The CBC’s Mark Gollom called me a few weeks ago. He wanted my input on a piece he was writing about which Twitter accounts the federal party leaders are following. It was a fun conversation because it allowed us to conduct a pseudo-personality assessment of our leaders based on who they choose (and choose not) to follow on Twitter.

The article has spawned a lively, er, discussion with a significant amount of criticism. Commenters are questioning its newsworthiness. I will assume many people failed to see this as a human interest story about an online tool which is fast becoming something of a bellwether for public opinion measurement and shaping.

People entrenched in digital culture know that even though they may not serve as endorsements, the accounts you follow certainly give some indication of your interests. So, it should be no surprise that what we perceive/know about our federal leaders is fully supported by this theory.

Still, who they follow may not actually be who they follow. While it may be a public declaration of their interests and curiosities, the following shouldn’t be labelled as endorsements (no more than you might believe seeing a movie would declare your endorsement of the work of the entire cast and crew). It’s worth noting that anyone can follow any number of public Twitter accounts without using the “follow” feature just by visiting the user’s Twitter page or adding that account to a private list.

Prime Minister Stephen Harper (following 224 accounts)

The Prime Minister follows mostly members of the Conservative caucus and conservative friendlies, some journalists, a few organizations (including the Blue Jays and Canadian Curling Association) and Homer Simpson. Yup. The one account which suggests some pop-culture interests is good old Homer.

There are some interesting finds among the list of accounts the Prime Minister is following. Those include SocialBro (a tool we use at, the Senate of Canada (early warning signs, perhaps), Artists for Autism (a cause dear to the late Finance Minster Jim Flaherty), and the estranged conservative stalwart Dmitri Soudas.

Missing are obvious accounts including those belonging to various chambers of commerce, Canadian innovation and other industry. With the exception of Russian Prime Minister Dmitry Medvedev, the PM doesn’t follow any leaders (including President Obama or Prime Minister Cameron). Perhaps the most shocking, given the PM’s fascination with hockey, is there are no hockey teams, leagues or players among the accounts he’s following.

Analysis: Very focused and controlled, mostly business rather than fun, missed opportunities to further declare partnerships, interests and non-political personality.

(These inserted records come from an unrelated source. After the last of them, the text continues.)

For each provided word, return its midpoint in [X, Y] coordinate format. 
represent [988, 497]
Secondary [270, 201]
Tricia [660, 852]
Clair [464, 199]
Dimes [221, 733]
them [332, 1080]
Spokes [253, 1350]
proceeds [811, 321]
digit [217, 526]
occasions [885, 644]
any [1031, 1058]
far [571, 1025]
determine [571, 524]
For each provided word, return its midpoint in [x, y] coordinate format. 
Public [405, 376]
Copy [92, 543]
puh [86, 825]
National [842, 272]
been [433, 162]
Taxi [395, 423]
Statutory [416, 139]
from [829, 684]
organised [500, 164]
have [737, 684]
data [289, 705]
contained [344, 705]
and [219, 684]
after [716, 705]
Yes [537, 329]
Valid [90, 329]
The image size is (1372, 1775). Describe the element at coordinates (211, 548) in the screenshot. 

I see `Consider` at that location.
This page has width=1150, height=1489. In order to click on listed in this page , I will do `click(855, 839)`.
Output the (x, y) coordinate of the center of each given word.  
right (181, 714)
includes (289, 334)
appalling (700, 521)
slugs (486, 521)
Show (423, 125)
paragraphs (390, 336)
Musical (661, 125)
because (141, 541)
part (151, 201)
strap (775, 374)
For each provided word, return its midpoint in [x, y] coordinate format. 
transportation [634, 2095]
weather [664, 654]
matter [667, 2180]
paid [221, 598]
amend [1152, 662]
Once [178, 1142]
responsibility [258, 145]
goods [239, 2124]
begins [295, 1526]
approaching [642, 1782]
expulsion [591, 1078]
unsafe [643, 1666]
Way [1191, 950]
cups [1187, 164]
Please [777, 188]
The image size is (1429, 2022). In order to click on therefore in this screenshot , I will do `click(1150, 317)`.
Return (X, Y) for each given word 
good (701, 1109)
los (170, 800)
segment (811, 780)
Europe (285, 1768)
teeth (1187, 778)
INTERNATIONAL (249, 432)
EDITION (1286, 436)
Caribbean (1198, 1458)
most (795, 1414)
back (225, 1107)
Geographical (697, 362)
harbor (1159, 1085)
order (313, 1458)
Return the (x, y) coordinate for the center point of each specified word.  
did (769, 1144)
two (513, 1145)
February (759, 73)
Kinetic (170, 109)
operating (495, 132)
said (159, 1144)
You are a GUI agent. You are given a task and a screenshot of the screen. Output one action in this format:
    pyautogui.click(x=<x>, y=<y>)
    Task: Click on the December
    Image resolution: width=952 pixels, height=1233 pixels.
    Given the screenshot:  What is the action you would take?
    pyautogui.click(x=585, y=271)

Thomas Mulcair (following 1,195 accounts)

NDP Leader Tom Mulcair follows the greatest number of Twitter accounts among the “big three” leaders. His following list suggests a wider range of interests than the PM’s. Mr. Mulcair follows members of his caucus, a healthy number of journalists and news organizations from a variety of biases, and a number of economic and sport related accounts including the Economic Club of Canada, Google Canada, Special Olympics and the Juno Beach Centre. Other notable accounts in his following list include those belonging to the Library of Parliament Research team, the Federation of Canadian Municipalities and OpenMedia.

Mr. Mulcair follows a number of accounts which boast incomplete profiles, some of which haven’t ever issued a tweet. These jump out on the screen because they may or may not have a human name associated with them and the image is the default Twitter egg (waiting to be hatched into a fully tweeting account).

Analysis: Declaring interest in building relationships with all aspects of corporate and grassroots Canada, aware that people are looking at his accounts to see if he’s really a Canadian leader or a left-leaning leader, sloppy in some of his decisions.

Justin Trudeau (following 753 accounts)

Liberal Leader Justin Trudeau has the most eclectic mix of accounts among the list of accounts he follows. It suggests a much broader range of interests and a lot of affiliation with personalities rather than a laser focus on associations and organizations. So, on top of the requisite caucus members, media and some obvious Canadian institutions and organizations, you’ll see names of Canadian celebrities including Kim Cattrall, Bryan Adams, K’naan, Bif Naked and Kevin Nealon, and athletes including Nicole Garrido and Shannon Rempel.

Mr. Trudeau follows members of other political parties and US politicians including the social media famous Cory Booker. His list includes Michael Sona (charged in connection with the Pierre Poutine scandal) and Conservative strategist Tim Powers. He’s the only of the three big leaders who follows a large number of international celebrities and leaders including George Takei, Salman Rushdie, Stephen King and the Dalai Lama. The fun accounts on his list include Ed the Sock and the Elizabeth Windsor parody account which, today, granted Canada the day off (“You deserve it.”)

He also follows the Blackberry Help account.

Analysis: Grew up with an interest in pop-culture and proud of it recognizing it may help him attract support from historitcally disinterested and disaffected Canadians, perhaps a bit too focused on personality with less declaration of policy strength. Still, he knows digital culture and online success is tightly connected to relatability which builds trust.